→ SOURCE MATERIAL
___

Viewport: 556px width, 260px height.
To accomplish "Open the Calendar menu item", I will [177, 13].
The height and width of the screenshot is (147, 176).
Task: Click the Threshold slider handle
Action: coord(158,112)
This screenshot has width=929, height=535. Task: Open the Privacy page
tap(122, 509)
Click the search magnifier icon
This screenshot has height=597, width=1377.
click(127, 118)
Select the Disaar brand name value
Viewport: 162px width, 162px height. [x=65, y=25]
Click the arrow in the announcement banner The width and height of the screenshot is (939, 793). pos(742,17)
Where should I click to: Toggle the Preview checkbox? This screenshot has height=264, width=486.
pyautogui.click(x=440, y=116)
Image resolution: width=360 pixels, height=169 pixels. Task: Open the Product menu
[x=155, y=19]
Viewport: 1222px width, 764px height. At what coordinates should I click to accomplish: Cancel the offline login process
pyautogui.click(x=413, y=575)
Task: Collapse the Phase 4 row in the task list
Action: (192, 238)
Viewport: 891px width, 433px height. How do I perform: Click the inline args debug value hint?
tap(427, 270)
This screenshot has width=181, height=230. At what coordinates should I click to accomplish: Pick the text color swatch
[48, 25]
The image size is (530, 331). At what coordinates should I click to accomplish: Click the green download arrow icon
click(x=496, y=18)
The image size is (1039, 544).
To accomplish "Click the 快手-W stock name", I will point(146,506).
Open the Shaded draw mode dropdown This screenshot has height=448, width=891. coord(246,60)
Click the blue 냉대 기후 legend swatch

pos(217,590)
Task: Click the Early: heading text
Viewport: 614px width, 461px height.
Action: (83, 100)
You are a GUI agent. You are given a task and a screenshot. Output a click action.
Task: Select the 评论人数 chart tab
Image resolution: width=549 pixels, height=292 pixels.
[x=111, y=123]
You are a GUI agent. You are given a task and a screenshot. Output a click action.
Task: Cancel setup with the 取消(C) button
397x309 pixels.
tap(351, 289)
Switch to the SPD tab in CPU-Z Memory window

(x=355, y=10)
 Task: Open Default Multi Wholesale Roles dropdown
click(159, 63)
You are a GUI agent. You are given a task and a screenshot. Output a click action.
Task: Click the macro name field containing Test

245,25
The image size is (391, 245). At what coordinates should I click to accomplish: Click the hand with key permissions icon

___

Repeat, word for word, every line from the line that contains "397x309 pixels." to the end of the entries; include both of those lines and no others.

→ EXPECTED OUTPUT
397x309 pixels.
tap(351, 289)
Switch to the SPD tab in CPU-Z Memory window

(x=355, y=10)
 Task: Open Default Multi Wholesale Roles dropdown
click(159, 63)
You are a GUI agent. You are given a task and a screenshot. Output a click action.
Task: Click the macro name field containing Test

245,25
The image size is (391, 245). At what coordinates should I click to accomplish: Click the hand with key permissions icon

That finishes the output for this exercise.